::: DATA SUPPLIED

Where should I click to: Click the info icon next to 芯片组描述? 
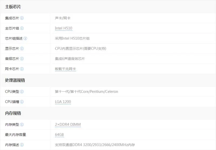[25, 39]
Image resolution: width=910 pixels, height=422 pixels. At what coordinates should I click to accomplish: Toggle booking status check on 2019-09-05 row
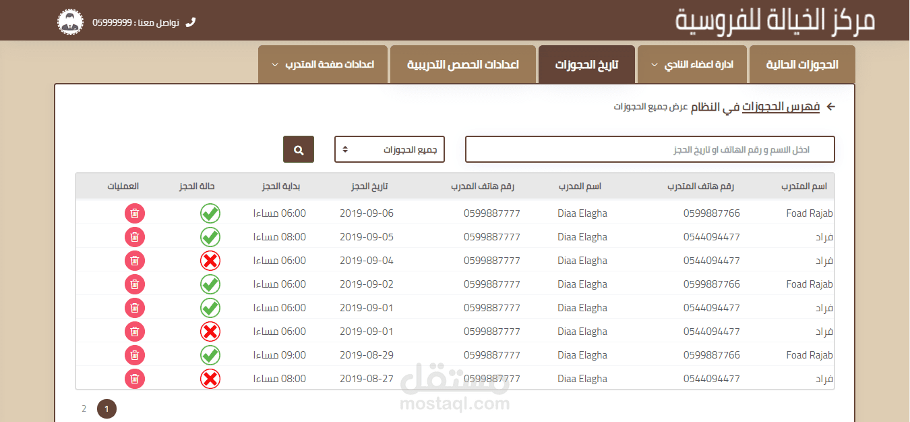[210, 236]
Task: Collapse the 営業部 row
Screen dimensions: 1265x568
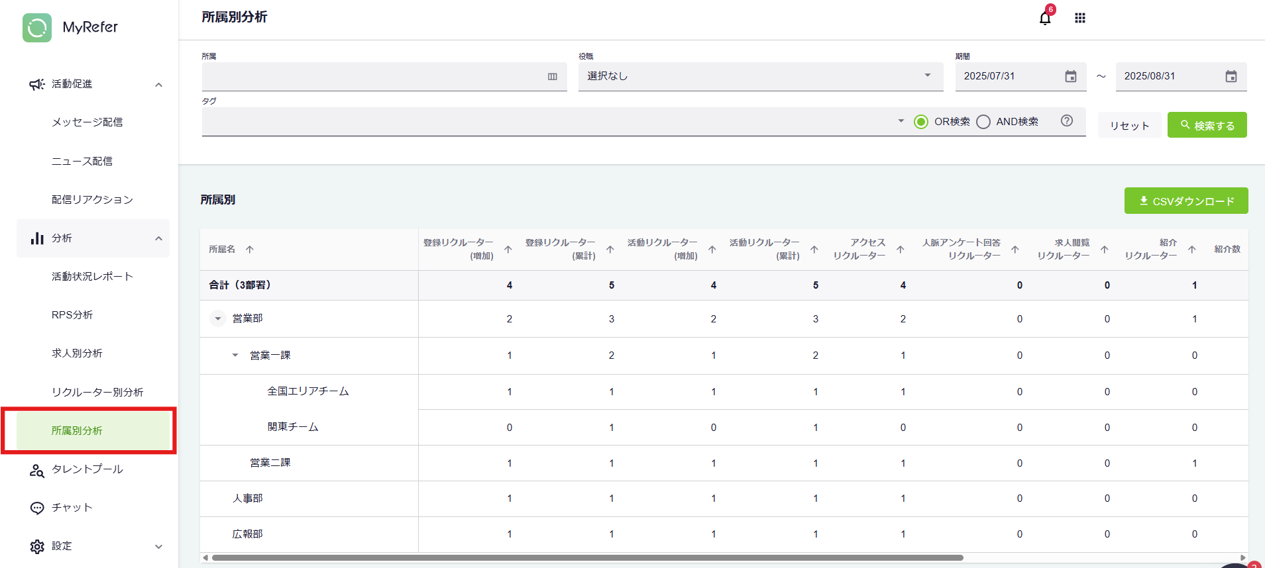Action: pyautogui.click(x=217, y=318)
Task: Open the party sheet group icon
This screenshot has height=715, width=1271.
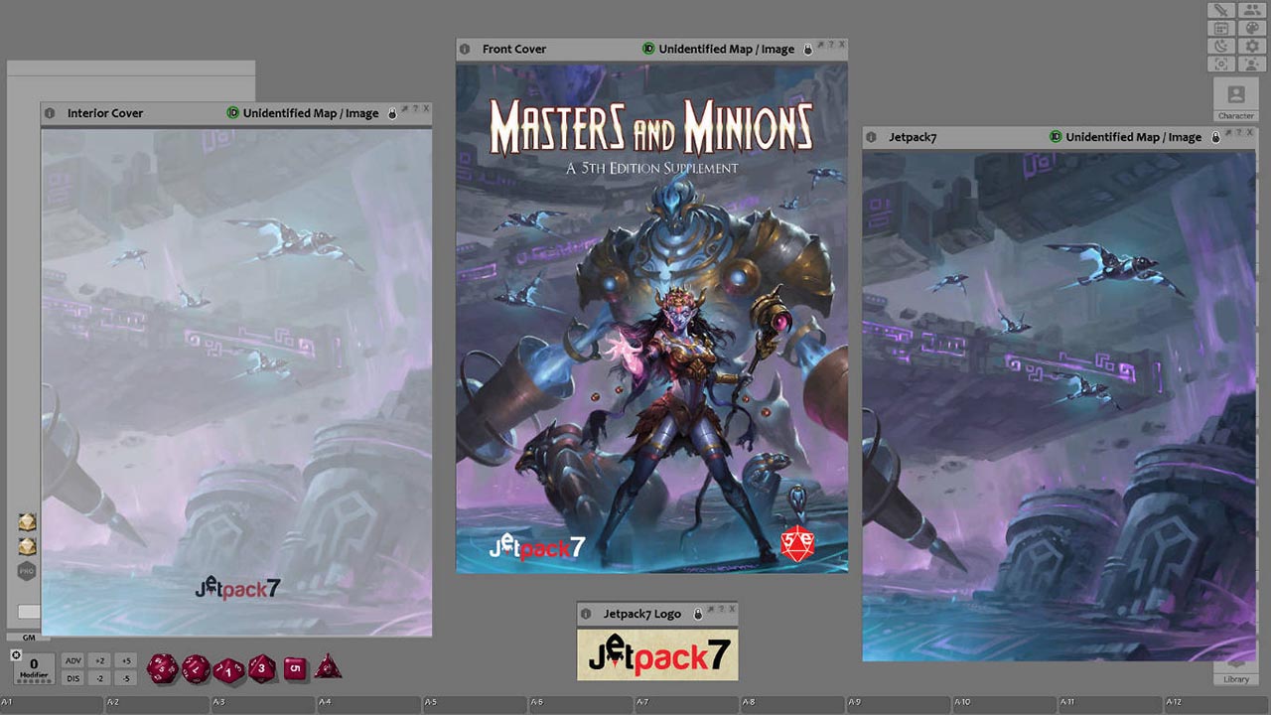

::::::

→ **WHAT TO WORK ON**:
Leave every picture out, and transcribe the data above exactly as it reads.

→ **SOLUTION FOR THIS EXERCISE**:
Where should I click to: Click the info icon next to 芯片组描述? 
[25, 39]
Image resolution: width=910 pixels, height=422 pixels. At what coordinates should I click to accomplish: Toggle booking status check on 2019-09-05 row
[210, 236]
Task: Collapse the 営業部 row
Screen dimensions: 1265x568
Action: pyautogui.click(x=217, y=318)
Task: Open the party sheet group icon
This screenshot has height=715, width=1271.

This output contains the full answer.